Sunday, December 18, 2005

A substitute for carol singing

So far this year, we have had two lots of carol-singer substitutes call.

I don't know whether the idea of "carol-singers" is widely understood beyond England. Basically, as I understand it, people used to travel from house to house during evenings in the run up to Christmas. They would sing a carol (all of one - perhaps six or seven verses) then perhaps some verses from "We wish you a merry Christmas" - and for their time, they would be rewarded with something warming - perhaps (in the words of "We wish you a merry Christmas") some "Figgy Pudding".

The first lot of "carol singers" we have had are the Rotary Club. They have a kind of truck thing which has a mock up of Father Christmas's sleigh on the back. In addition to this, they have a PA system, through which they play recordings of a choir singing Christmas carols. The "outriders" (the Rotarians hunt in packs) go and knock on doors to collect the money, and point out to any children who may be resident that Father Christmas is afoot (in return for a donation to Rotary funds from the parents). The children are then supposed to look in wide-eyed wonder at the sight of the traditional Father Christmas accompanied by the sound of angelic trebles singing "I saw three ships come sailing in" or some other such carol that is now only sung on Christmas Carol CD's.

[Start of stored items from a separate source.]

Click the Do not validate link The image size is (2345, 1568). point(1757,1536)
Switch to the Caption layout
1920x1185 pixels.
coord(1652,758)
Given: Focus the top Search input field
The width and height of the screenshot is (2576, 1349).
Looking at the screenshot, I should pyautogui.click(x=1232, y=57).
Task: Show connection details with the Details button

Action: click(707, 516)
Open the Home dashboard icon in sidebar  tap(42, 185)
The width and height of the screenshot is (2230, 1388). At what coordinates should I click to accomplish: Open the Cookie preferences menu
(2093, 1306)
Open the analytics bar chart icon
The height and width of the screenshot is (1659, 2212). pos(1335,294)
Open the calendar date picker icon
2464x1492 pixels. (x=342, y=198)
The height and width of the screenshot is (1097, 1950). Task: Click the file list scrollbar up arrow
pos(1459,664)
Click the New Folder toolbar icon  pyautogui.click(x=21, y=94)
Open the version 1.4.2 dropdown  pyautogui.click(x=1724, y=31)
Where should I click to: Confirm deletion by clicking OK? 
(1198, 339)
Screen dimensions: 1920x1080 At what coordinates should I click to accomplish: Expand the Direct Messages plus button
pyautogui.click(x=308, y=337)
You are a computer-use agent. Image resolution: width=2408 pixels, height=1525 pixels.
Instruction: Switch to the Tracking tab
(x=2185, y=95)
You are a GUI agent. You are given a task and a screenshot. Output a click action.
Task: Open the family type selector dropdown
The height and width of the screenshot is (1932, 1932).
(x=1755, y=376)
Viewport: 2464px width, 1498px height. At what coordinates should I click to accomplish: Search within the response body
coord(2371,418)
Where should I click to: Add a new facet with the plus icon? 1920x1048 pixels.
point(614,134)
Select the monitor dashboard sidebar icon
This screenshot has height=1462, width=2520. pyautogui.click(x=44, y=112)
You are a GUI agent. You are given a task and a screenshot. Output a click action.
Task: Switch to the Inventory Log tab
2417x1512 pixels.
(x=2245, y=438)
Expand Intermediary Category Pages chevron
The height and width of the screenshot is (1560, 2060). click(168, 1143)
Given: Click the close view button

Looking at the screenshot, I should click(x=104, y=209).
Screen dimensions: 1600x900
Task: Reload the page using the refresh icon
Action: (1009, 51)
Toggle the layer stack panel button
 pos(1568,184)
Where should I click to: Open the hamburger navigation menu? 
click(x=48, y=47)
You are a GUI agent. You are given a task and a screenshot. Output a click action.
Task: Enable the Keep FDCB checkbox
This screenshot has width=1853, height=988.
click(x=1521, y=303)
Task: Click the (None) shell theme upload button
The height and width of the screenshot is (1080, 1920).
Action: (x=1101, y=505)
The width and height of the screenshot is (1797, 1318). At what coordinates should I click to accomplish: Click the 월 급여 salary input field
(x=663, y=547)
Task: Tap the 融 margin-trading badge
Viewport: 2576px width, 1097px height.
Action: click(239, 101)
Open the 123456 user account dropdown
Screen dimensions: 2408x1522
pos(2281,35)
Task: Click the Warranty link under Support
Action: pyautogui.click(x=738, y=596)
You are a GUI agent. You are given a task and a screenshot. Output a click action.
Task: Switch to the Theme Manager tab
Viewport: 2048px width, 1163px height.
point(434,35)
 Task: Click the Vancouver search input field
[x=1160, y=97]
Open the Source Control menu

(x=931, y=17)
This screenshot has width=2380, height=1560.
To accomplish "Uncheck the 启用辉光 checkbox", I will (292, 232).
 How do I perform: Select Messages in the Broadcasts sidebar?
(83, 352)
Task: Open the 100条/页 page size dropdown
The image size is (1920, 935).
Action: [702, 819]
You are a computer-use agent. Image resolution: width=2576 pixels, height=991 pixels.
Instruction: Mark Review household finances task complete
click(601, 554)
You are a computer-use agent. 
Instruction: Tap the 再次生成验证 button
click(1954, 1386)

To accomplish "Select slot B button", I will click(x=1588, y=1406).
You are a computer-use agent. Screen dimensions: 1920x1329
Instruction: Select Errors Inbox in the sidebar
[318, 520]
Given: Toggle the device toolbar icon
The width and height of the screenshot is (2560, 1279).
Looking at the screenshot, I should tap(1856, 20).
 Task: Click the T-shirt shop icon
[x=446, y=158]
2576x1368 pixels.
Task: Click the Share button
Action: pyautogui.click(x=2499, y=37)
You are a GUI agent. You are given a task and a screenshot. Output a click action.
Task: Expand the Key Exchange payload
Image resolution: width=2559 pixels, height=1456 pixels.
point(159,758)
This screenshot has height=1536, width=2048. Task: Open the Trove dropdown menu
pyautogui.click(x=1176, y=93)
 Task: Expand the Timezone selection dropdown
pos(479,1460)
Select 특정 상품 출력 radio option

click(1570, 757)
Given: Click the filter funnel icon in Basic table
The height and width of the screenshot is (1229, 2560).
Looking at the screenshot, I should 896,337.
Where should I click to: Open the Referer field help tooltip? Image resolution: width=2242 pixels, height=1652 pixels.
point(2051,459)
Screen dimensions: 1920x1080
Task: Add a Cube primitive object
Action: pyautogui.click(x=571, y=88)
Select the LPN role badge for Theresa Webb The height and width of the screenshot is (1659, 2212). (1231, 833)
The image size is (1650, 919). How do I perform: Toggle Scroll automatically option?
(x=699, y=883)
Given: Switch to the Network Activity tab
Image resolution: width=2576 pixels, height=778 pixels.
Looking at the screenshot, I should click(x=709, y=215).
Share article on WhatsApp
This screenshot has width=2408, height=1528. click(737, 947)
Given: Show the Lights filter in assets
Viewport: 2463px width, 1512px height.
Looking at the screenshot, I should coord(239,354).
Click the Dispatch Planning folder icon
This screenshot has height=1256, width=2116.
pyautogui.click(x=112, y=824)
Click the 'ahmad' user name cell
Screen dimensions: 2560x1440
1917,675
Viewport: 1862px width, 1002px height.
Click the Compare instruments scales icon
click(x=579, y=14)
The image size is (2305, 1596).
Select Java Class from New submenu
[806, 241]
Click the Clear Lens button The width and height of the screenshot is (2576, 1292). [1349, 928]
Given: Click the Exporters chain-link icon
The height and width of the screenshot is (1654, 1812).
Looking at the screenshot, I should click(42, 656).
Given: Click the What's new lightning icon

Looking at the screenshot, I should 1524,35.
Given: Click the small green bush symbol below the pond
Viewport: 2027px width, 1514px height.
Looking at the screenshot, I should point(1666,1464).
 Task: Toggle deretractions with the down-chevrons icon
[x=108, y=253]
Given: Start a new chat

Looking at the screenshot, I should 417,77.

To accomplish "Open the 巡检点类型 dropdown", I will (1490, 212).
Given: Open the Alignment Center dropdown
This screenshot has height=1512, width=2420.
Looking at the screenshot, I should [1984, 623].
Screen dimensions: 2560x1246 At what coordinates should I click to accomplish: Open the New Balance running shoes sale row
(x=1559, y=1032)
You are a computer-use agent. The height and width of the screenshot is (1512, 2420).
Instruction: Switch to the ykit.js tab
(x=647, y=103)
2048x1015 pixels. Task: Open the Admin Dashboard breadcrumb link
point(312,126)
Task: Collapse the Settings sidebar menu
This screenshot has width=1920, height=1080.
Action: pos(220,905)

I have suggested to them in the past that I would be more willing to give them money if they actually sang themselves. To which their response was "Oh, no, you don't want to hear me singing." What I should have said was, "Yes, but that's not quite the point with carol singing." But I lost my nerve, and just coughed up my pound. There's a limit to what you can do to restore traditional Christmas values on your own.

The second lot of "carol singers" called last night. At about 9pm, we had a knock on the door - most people don't even bother opening the door at that time of night, I suspect. As soon as the door had started to open, I was regaled to five people (the oldest can't have been more than 17) singing "We wish you a merry Christmas" - just the chorus, somewhat out of tune - and then they lapsed into embarrassed, smiley silence, a small plastic tub with coins in held self-consciously in front of them. "Well done," I said, "are you collecting for charity, or just yourselves?" "For ourselves," said the oldest one, "and" - perhaps feeling that this sounded rather un-Christmassy, pointing at a young lad who must have been under 10 - "for the little one, so he can buy a present for his parents." "Yeah, right," I thought - and coughed up my pound. "Nice work if you can get it," I said to Liz after they had gone. "A pound for twelve seconds singing." "Would you have paid them two pounds if it had been six seconds?" she asked.